● **Stated goal A**:
Filter the records, keeping every line that contains the string "beside".

● **Passage given**:
■ ■ ■
So with that, I also just caution that I think at some point the entire industry will experience substantially higher betas on deposit cost, that's hard to predict but so far the deposit betas have been reasonable for us we think but overall, I think, the industry trend will be for increasing our deposit beta. So I'm still a bit cautious about the margin and so, I think my bias is in expectation of the margin remain overall relative flat to very slight pressure over time.

Scott Siefers -- Sandler O'Neill and Partners -- Analyst

And is that inclusive of partial accounting benefits or you talking about margin?

Dennis Klaeser -- Chief Financial Officer

Yes, that's inclusive of the purchase accounting. The purchase accounting all things being equal, if there are no changes in our expected cash flows each quarter the purchase accounting benefit burdens down by 2 or 3 basis points particularly in the first couple of quarters and then the headwind moderates over time.

Operator

And we'll take our next question.

Chris McGratty -- Keefe, Bruyette & Woods -- Analyst

It's Chris McGratty from KBW. I just want to make sure [Indiscernible] expenses for a second. Understanding the moving offsets between the impairment and the tax rate, is the message you're trying to communicate on near-term costs perhaps a bit higher rate of investment versus maybe three to six months ago with the hires?
■ ■ ■
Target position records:
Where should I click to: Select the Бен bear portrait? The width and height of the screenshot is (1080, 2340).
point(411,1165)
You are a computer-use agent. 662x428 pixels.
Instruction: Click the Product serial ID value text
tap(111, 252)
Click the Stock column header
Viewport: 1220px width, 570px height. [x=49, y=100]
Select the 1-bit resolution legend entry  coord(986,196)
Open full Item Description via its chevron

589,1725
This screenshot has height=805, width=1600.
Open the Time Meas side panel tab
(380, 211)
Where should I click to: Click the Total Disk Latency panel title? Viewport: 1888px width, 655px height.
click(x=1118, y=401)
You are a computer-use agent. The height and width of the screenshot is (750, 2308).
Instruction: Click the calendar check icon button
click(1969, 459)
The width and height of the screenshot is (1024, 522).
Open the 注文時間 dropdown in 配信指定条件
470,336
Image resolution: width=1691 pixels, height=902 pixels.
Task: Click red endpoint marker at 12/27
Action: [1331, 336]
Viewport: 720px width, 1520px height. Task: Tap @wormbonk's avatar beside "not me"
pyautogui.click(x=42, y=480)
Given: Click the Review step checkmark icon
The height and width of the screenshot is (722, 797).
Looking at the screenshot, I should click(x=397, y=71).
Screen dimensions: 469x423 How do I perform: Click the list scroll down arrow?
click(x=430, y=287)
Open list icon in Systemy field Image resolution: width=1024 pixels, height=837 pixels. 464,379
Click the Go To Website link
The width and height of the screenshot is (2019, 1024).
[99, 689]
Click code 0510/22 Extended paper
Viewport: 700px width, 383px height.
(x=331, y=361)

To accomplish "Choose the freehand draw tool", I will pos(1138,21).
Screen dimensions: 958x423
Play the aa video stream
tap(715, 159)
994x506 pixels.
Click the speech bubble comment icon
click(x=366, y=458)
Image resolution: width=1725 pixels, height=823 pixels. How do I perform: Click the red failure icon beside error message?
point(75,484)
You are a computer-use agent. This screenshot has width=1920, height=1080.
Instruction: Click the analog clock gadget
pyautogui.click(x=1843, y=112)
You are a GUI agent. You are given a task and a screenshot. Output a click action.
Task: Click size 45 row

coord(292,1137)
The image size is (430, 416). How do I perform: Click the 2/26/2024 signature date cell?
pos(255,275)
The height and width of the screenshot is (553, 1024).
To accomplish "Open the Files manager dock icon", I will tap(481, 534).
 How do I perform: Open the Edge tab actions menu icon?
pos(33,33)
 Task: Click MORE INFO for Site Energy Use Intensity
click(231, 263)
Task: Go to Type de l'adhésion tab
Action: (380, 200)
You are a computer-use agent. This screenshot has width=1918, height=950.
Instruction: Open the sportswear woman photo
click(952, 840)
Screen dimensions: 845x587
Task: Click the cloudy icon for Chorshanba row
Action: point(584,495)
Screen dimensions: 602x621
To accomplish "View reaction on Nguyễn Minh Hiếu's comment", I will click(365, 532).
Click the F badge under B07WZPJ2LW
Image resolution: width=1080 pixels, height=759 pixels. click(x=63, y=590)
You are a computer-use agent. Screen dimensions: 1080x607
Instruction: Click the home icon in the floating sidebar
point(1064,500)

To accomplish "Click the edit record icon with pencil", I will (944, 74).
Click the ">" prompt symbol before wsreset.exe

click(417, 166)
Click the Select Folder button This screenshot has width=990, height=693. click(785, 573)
■ ■ ■
● **Stated goal B**:
Retype the portion of the earnings call transcript above that opens with the words containing "Dennis Klaeser -- Chief" and closes with "moderates over time.".

● **Worked solution A**:
Viewport: 720px width, 1520px height. Task: Tap @wormbonk's avatar beside "not me"
Image resolution: width=1725 pixels, height=823 pixels. How do I perform: Click the red failure icon beside error message?

● **Worked solution B**:
Dennis Klaeser -- Chief Financial Officer

Yes, that's inclusive of the purchase accounting. The purchase accounting all things being equal, if there are no changes in our expected cash flows each quarter the purchase accounting benefit burdens down by 2 or 3 basis points particularly in the first couple of quarters and then the headwind moderates over time.